Raymond Patenôtre plaide alors pour le retour au bimétallisme : certes, l’argent a perdu sa rareté, mais selon lui, il vaut mieux des monnaies indexées sur un étalon dévalorisé que pas indexées du tout ! « L’inflation par l’argent métal, si inflation il y a, est toujours une inflation gagée. Elle a une couverture. Le métal blanc pour valoir moins que l’or, n’en est pas moins réellement une valeur. »
Il n’est pas entendu. Et, faute de s’accorder sur des taux de parité, les pays renoncent à revenir à un étalon mondial.
Bientôt, la montée en puissance de Hitler faisant craindre une nouvelle guerre, tous les pays qui avaient réduit leurs dépenses militaires pour contenir leur inflation, réarment massivement, dépensant et empruntant à nouveau sans retenue.
Epilogue
– Comme le redoutait Raymond Patenôtre, les USA ressentiront le défaut de paiement du 15 décembre 1932 comme le signe d’une profonde ingratitude. La perte de confiance et le ressentiment qui en résulteront vis-à-vis de la France nous priveront du seul allié qui aurait pu, avant 39, faire reculer Hitler. Et l’Amérique n’entrera pas en guerre aux côtés de la France, mais seulement pour défendre ses propres intérêts, après l’attaque japonaise contre Pearl Harbour.
– Hitler annula en 1933 les dettes que l’Allemagne n’avait toujours pas payées. En juin 1953, l’Allemagne de l’Ouest accepta de les honorer, moyennant une décote de 50%, en reportant une partie de la dette jusqu’à ce que les deux Allemagnes soient réunifiées. Il restait ainsi à payer environ 15 milliards de marks. Elle commença donc à les payer en 1995, et le 3 octobre 2010, un versement final de 94 millions de dollars fut effectué clôturant le règlement des dettes de prêts allemands concernant les réparations de 14-18 !

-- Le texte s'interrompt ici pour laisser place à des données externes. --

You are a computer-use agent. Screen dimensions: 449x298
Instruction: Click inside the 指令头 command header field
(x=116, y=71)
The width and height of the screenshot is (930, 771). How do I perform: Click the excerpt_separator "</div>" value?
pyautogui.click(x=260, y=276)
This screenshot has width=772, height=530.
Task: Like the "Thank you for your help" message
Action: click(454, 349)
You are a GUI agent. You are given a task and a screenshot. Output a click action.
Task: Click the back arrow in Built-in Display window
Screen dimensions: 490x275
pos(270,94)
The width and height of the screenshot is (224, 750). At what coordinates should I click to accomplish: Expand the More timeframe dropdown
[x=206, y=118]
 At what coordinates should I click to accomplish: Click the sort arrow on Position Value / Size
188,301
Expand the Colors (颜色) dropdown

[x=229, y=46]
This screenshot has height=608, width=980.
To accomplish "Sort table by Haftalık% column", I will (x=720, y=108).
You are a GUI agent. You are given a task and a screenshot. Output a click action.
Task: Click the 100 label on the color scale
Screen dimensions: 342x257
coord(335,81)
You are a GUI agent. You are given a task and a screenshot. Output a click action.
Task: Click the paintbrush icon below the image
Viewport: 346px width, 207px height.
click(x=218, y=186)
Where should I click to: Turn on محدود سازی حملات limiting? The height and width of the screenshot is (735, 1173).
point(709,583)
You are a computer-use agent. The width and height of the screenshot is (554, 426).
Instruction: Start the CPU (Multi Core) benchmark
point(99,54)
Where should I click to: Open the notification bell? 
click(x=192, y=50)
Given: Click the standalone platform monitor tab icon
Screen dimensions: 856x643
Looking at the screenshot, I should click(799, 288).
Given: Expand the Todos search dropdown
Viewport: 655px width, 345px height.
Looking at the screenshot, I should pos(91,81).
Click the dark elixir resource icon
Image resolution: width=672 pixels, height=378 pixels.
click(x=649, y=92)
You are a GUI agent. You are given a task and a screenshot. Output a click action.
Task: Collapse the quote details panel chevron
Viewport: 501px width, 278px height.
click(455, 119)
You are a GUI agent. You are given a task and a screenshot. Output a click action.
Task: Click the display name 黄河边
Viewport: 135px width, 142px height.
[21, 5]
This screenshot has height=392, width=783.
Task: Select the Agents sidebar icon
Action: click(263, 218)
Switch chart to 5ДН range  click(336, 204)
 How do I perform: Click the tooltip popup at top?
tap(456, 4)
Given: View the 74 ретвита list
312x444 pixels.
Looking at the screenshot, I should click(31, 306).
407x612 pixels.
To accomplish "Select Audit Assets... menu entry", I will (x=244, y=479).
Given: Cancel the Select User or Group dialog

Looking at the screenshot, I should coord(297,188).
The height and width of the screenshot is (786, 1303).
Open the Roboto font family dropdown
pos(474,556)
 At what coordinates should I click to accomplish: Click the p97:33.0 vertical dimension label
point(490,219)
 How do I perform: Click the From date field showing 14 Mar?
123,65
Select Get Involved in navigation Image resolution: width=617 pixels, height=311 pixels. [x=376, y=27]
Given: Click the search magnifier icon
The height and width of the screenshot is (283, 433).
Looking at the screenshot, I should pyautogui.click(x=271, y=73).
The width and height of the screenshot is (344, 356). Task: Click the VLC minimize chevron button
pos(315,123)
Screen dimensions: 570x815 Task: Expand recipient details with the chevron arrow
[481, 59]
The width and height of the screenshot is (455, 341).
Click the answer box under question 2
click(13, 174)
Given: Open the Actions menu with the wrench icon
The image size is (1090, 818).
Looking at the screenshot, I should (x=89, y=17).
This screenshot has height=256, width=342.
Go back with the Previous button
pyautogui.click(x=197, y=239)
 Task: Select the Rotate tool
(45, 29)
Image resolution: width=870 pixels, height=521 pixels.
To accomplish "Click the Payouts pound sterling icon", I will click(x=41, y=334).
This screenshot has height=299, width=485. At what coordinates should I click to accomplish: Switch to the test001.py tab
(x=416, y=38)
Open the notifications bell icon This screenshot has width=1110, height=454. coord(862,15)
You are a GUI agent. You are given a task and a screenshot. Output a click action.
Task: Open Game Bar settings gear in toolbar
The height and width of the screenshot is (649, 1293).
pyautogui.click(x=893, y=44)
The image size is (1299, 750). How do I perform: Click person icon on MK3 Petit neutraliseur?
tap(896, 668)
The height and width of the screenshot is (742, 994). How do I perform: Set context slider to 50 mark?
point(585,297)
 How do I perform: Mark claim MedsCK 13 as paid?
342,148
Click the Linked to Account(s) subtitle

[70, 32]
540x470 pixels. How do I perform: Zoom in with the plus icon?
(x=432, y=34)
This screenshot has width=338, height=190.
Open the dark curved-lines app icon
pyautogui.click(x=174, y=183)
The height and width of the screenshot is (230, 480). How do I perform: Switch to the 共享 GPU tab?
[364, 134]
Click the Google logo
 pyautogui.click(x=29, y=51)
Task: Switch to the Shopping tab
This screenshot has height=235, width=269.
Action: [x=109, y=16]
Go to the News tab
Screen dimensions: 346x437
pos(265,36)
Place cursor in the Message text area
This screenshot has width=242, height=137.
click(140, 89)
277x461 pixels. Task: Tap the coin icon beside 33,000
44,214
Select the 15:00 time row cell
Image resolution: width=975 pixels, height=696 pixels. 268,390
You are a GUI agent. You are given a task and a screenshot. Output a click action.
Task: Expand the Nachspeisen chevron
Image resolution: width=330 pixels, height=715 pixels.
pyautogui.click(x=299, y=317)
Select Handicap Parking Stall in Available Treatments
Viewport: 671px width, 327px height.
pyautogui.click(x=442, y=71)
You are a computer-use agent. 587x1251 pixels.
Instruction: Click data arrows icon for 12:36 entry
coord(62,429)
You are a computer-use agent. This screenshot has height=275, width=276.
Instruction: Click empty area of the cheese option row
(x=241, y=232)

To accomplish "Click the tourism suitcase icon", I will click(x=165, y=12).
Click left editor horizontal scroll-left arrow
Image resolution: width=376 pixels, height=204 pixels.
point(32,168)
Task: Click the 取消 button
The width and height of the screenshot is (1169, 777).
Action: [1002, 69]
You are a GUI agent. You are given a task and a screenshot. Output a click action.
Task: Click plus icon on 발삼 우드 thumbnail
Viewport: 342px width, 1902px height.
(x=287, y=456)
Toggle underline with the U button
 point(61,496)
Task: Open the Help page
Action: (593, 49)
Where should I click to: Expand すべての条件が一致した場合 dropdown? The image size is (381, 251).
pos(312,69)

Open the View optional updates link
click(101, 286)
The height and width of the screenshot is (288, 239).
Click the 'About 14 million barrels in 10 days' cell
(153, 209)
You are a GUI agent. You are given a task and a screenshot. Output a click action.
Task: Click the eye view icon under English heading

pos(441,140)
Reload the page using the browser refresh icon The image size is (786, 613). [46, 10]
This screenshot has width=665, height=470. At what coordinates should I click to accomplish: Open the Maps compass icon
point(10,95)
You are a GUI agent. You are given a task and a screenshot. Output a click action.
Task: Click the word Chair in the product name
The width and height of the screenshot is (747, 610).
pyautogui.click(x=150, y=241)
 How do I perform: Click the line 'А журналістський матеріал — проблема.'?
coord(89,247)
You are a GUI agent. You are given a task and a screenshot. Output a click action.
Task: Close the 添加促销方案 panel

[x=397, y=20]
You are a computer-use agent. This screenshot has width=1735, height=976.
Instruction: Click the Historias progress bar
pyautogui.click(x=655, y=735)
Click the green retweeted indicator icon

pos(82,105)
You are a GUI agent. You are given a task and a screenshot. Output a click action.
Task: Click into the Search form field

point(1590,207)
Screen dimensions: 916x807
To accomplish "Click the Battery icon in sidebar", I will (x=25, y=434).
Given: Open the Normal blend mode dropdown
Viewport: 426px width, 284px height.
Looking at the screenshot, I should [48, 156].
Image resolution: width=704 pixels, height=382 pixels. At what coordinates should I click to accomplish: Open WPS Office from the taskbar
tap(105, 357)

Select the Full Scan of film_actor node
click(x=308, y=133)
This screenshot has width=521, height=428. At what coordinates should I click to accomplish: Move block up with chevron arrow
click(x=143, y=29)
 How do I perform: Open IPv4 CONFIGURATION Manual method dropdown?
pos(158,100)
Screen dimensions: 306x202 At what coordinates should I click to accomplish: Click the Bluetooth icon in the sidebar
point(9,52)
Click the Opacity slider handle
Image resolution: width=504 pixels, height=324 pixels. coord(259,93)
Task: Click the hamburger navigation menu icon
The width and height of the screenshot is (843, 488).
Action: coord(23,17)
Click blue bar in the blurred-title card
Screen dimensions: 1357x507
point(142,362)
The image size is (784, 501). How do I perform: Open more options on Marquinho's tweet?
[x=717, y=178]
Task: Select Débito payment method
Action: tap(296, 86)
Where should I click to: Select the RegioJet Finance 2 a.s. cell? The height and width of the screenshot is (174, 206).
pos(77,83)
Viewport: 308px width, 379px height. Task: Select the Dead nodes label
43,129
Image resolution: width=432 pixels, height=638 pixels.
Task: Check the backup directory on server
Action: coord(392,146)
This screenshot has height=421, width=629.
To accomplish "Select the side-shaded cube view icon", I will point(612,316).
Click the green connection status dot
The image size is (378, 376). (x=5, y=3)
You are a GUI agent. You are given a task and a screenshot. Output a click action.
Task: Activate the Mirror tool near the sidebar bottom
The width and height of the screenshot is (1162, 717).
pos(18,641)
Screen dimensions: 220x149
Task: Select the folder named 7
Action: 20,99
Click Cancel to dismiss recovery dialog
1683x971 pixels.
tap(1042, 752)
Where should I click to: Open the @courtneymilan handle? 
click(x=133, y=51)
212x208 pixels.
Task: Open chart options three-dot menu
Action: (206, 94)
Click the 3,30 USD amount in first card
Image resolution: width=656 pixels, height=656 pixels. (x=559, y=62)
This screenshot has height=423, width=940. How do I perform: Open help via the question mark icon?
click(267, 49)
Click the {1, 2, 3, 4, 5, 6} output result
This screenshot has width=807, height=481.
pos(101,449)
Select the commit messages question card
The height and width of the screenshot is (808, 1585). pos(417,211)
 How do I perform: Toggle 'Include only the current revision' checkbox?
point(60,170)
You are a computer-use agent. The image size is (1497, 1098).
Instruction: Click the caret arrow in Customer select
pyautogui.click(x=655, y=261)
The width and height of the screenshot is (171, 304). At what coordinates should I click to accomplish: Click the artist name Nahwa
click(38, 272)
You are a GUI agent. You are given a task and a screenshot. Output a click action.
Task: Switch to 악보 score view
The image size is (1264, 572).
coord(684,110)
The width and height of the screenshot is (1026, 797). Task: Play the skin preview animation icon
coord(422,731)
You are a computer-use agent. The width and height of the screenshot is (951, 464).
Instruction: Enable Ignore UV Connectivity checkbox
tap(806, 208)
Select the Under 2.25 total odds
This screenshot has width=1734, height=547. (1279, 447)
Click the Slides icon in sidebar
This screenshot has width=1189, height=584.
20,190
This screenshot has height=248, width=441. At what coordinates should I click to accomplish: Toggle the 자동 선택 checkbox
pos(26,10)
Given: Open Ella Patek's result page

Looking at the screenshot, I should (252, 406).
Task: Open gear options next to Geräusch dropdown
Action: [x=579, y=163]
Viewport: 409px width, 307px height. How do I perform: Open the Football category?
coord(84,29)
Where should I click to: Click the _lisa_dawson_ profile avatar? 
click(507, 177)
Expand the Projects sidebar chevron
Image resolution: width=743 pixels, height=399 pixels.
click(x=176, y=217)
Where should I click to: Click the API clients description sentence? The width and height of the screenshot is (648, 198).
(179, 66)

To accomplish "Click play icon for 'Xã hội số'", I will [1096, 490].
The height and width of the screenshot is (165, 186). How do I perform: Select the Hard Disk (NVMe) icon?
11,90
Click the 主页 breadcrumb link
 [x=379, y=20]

– Le 15 septembre 1939, le ministère de l’Economie nationale qu’occupait Raymond Patenôtre dans le gouvernement d’Edouard Daladier fut supprimé.
Raymond Patenôtre resta député. Sous l’occupation il se réfugia d’abord à Lyon, puis aux USA, laissant son principal collaborateur Albert Lejeune gérer ses journaux. Lejeune fut fusillé pour collaboration avec l’ennemi à la Libération. Raymond Patenôtre, arrêté le 14 décembre 1944 fut libéré après enquête. Il ne revint pas à la vie politique.
– En 1944, les accords de Bretton-Woods définirent un nouvel ordre monétaire international. C’est le dollar américain qui en devint l’étalon universel. Le dollar est lui-même convertible en or, mais sans obligation d’être garanti par des réserves d’or. Un accord tacite fait qu’aucun pays n’en demanda jamais la conversion.
Aucun pays ? En 1968 le général de Gaulle, décidé à contrer l’hégémonie américaine, chercha à accroître les stocks d’or de la France en négociant ses dollars. Mais quelques mois de pertes (mai 1968 + les accords de Grenelle) ruinèrent toute sa stratégie…
– On peut se demander pourquoi Raymond Patenôtre n’a pas mieux réussi sa carrière politique, avec sa fortune, ses relations et son empire de presse. L’explication la plus simple, et sans doute la plus exacte, c’est qu’à une époque où l’éloquence de grands tribuns enflammait l’Assemblée Nationale, il avait le handicap d’être plus à l’aise à l’écrit qu’à l’oral.
Plus tard, nous aurons ainsi quelques hommes politiques qui n’ont pas fait la carrière à laquelle ils pouvaient prétendre parce qu’ils « passaient mal à la TV ».